***** Selected text *****

File size: 4,944 Bytes

---
library_name: peft
license: apache-2.0
base_model: ibm-granite/granite-vision-4.1-4b
pipeline_tag: image-text-to-text
tags:
- pytorch
- lora
- chart-understanding
---

<a id="top"></a>
<div align="center">
  <h1>🚀 ChartLens @ CVPR 2026 DataMFM Chart Understanding Challenge</h1>

  <p>
    <b>Hao Liu</b><sup>1</sup>&nbsp;
    <b>Ruping Cao</b><sup>1</sup>&nbsp;
    <b>Kun Wang</b><sup>1</sup>&nbsp;
    <b>Zhiran Li</b><sup>1</sup>&nbsp;
    <b>Fan Liu</b><sup>2</sup>&nbsp;
    <b>Yupeng Hu</b><sup>1</sup>&nbsp;
    <b>Liqiang Nie</b><sup>3</sup>
  </p>

  <p>
    <sup>1</sup>Shandong University<br>
    <sup>2</sup>Southeast University<br>
    <sup>3</sup>Harbin Institute of Technology (Shenzhen)
  </p>
</div>

These are the official implementation resources, model weights, and prediction files for **ChartLens**, the champion solution for **DataMFM Challenge Track 2: Chart Understanding** at CVPR 2026.

🔗 **Paper:** [ChartLens: A Dual-Branch Framework for Chart Data Correction and Factual Summary Refinement](https://huggingface.co/papers/2606.10640)  
🔗 **GitHub Repository:** [iLearnLab/CVPRW26-ChartLens](https://github.com/iLearnLab/CVPRW26-ChartLens)  
🔗 **Challenge Page:** [DataMFM Challenge](https://datamfm.github.io/challenge.html)

*****

The tasks:
[1] Which authors of the ChartLens model card are affiliated with Shandong University?
[2] Can you carry the ChartLens model card on from the point where it stops?
The rows that come next have no connection to the ChartLens model card.

***** Information shown *****

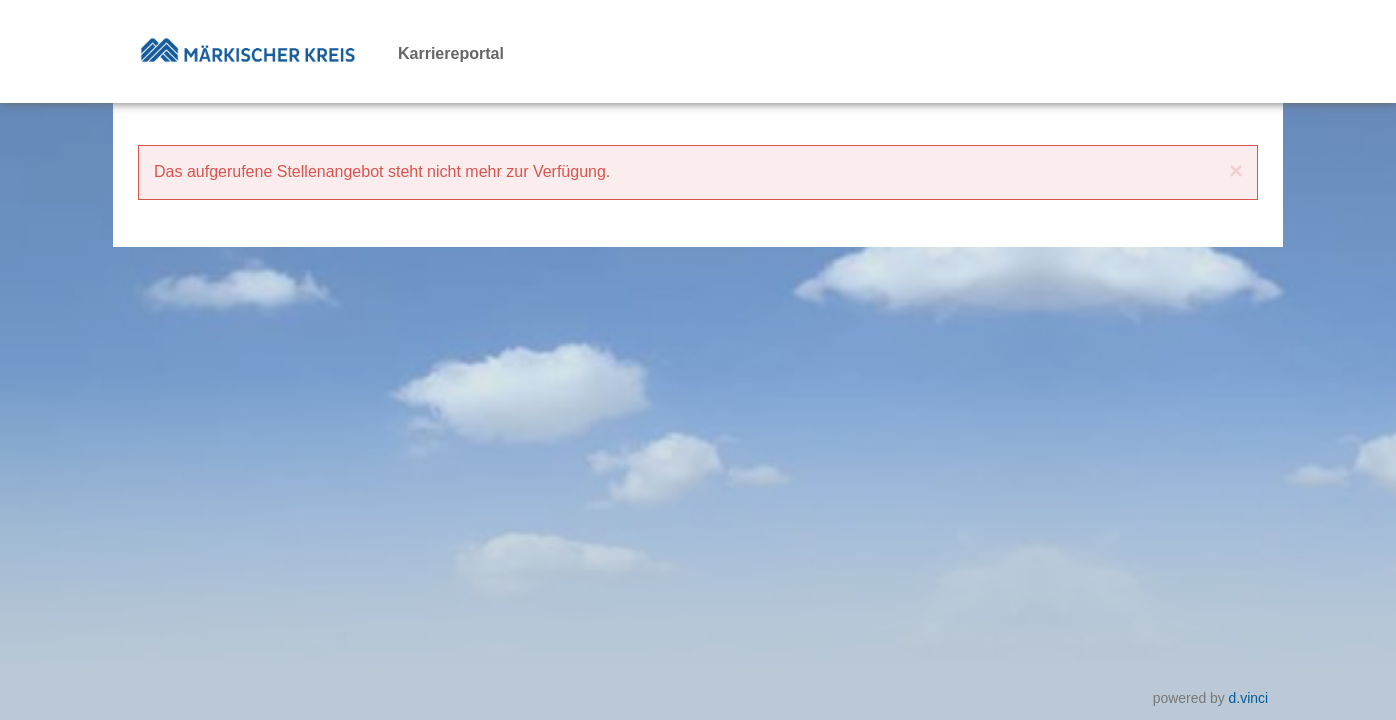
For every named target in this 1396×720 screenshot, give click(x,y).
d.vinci (1248, 698)
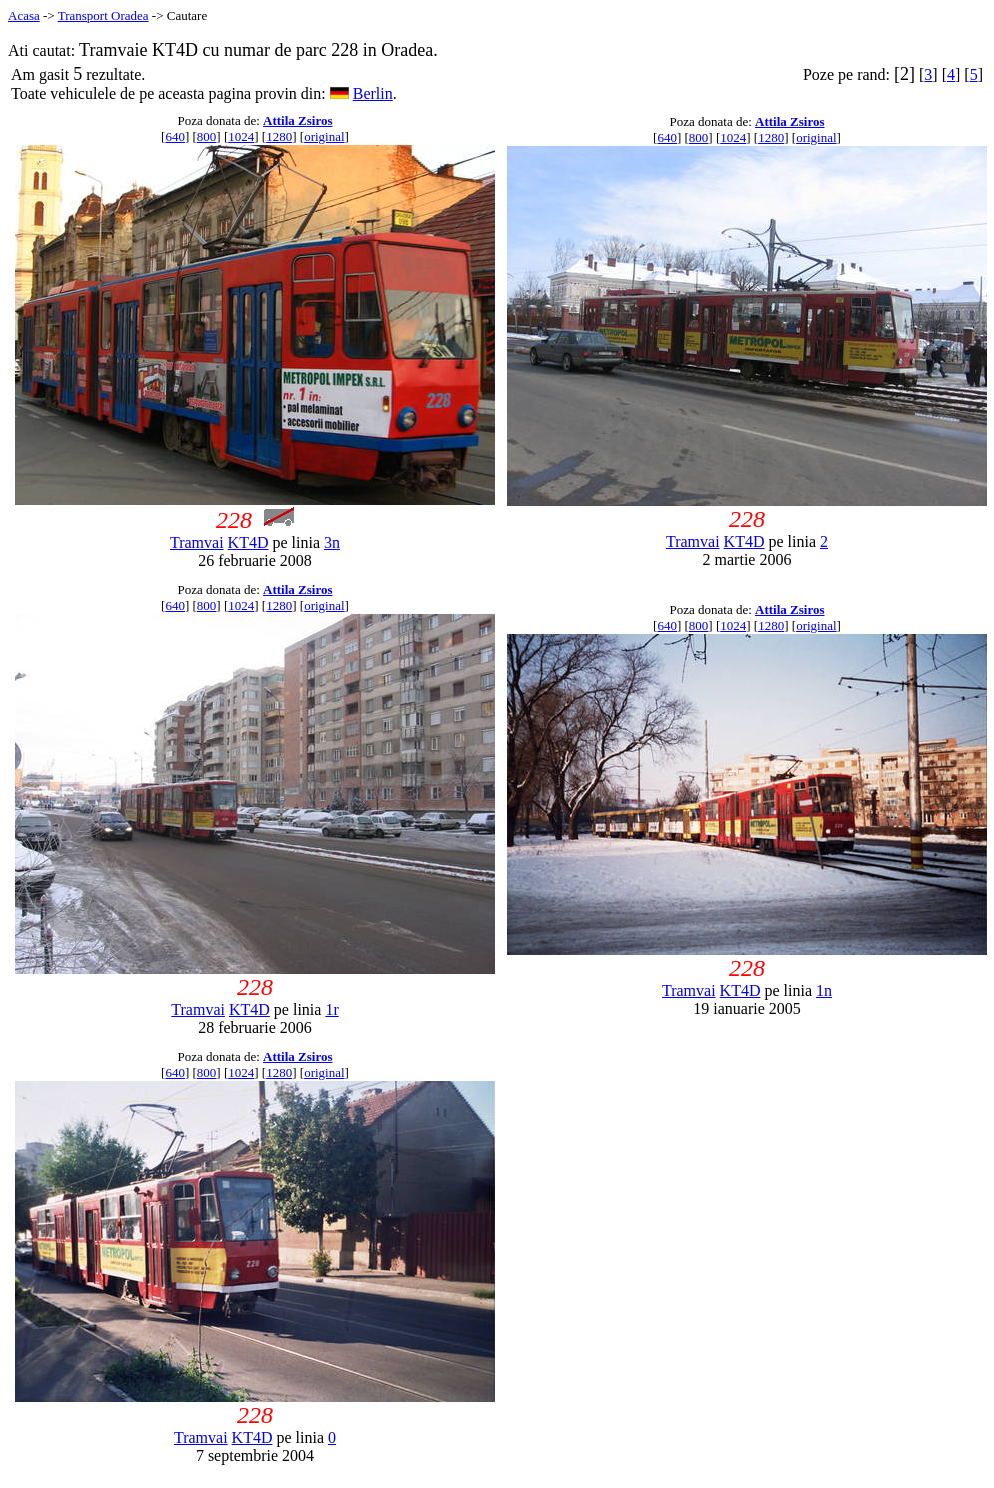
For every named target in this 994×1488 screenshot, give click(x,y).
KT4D (248, 542)
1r (331, 1009)
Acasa (24, 15)
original (324, 136)
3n (332, 542)
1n (824, 990)
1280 (279, 136)
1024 (241, 136)
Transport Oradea (103, 15)
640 (175, 136)
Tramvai (197, 542)
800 (207, 136)
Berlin (373, 93)
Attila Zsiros (297, 120)
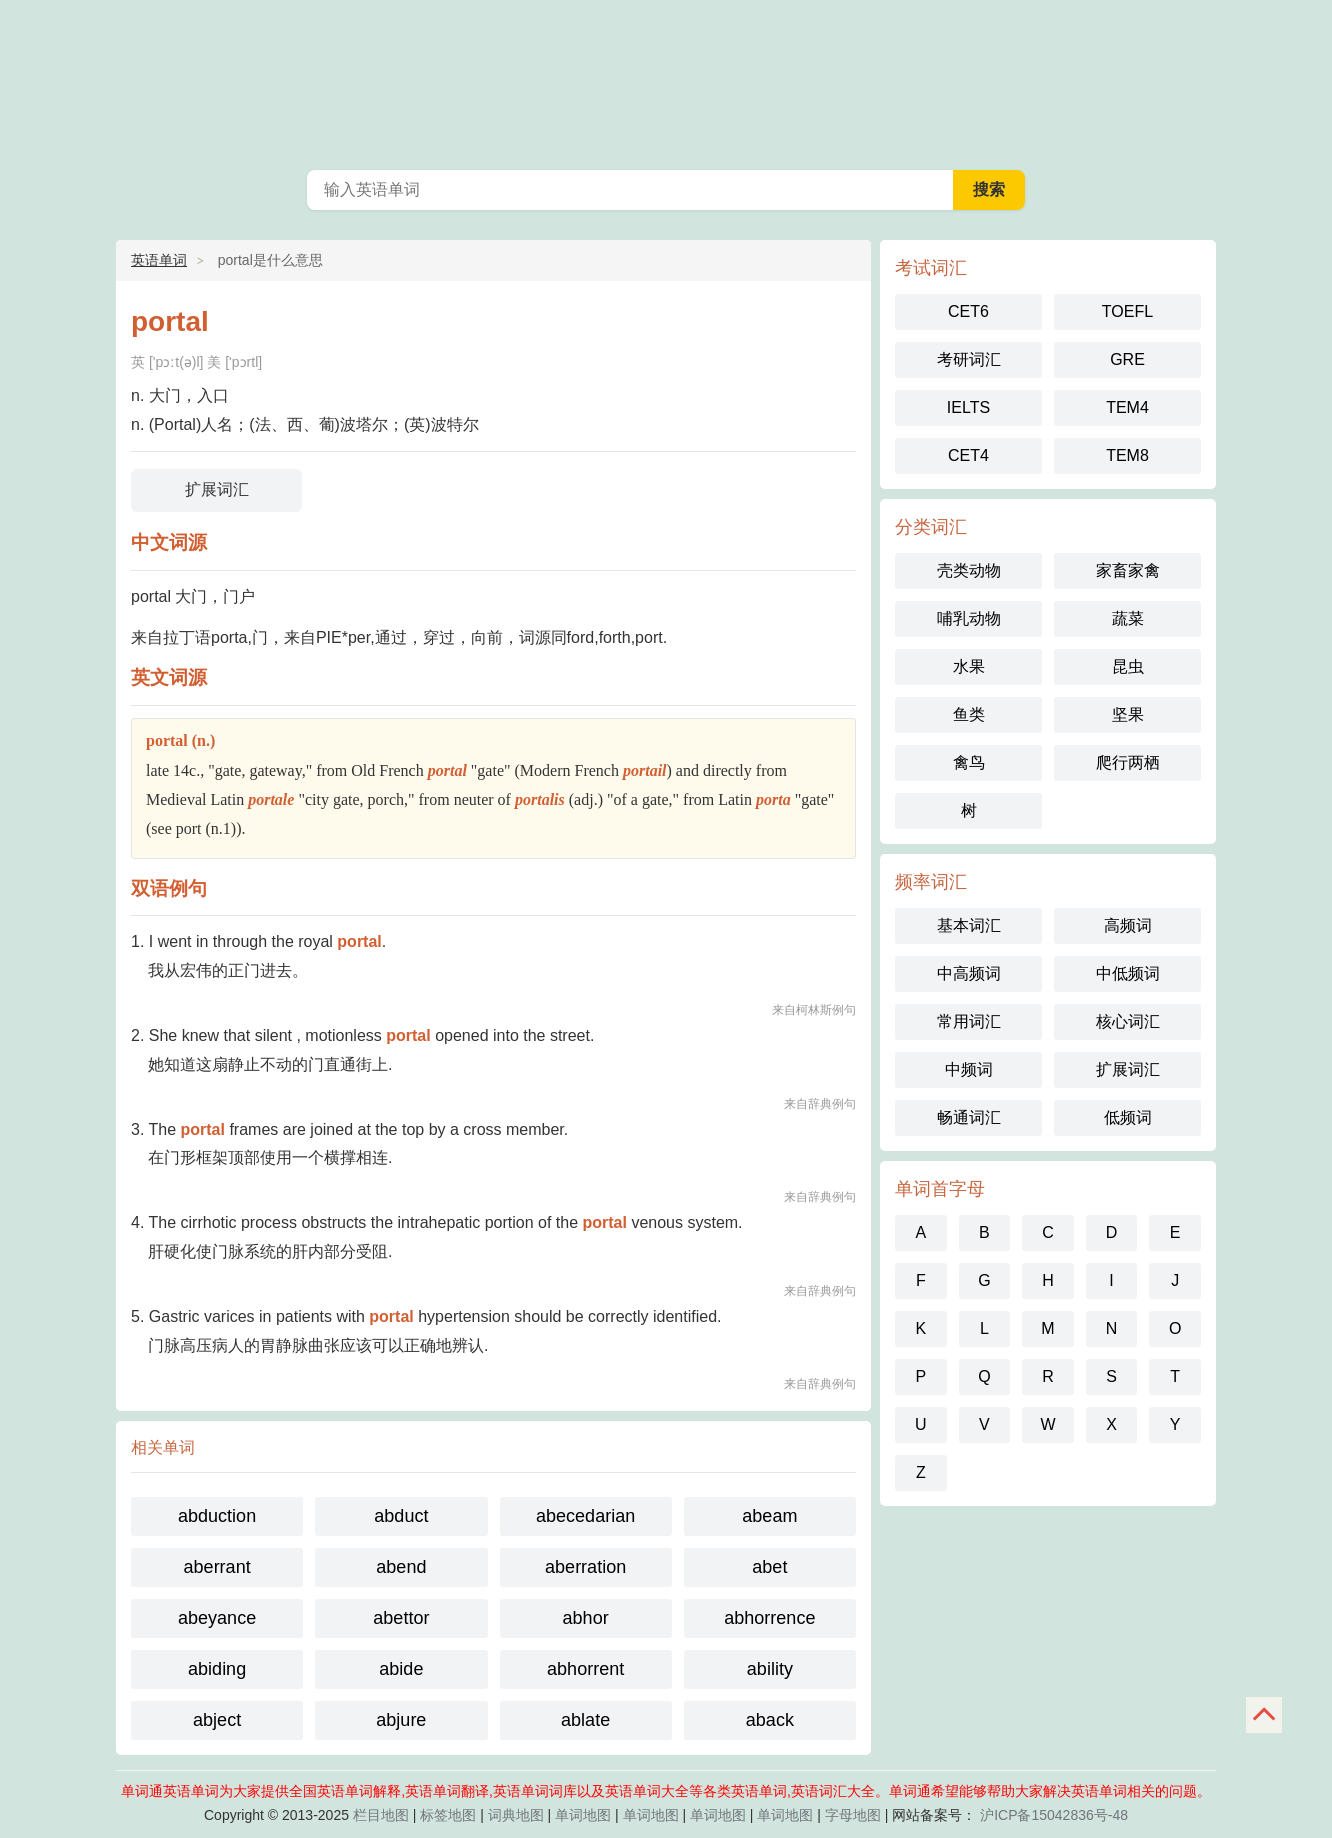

*****

Results:
[1] Hao Liu, Ruping Cao, Kun Wang, Zhiran Li, Yupeng Hu

[2]
---

## 📌 Model Information

### 1. Model Name
**ChartLens: A Dual-Branch Framework for Chart Data Correction and Factual Summary Refinement**

### 2. Task Type & Applicable Tasks
- **Task Type:** Chart Understanding / Multimodal Document Understanding
- **Applicable Tasks:** Chart-to-CSV extraction and chart-to-summary generation from chart images.

### 3. Project Introduction
Chart understanding requires models to recover structured chart data and generate faithful natural-language summaries from chart images. **ChartLens** addresses these complementary goals with a dual-branch, verification-guided correction framework.

> 💡 **Method Highlight:** ChartLens combines Granite-Vision-4.1-4B LoRA adaptation with two correction branches: **Structure-Aware CSV Verification and Correction (SAVC)** for reliable table recovery, and **Text-Retention-Guided Summary Refinement (TRSR)** for OCR-assisted factual summary repair. SAVC checks structure, completeness, and numerical accuracy, while TRSR preserves visible chart text such as titles, legends, annotations, sources, and numerical evidence.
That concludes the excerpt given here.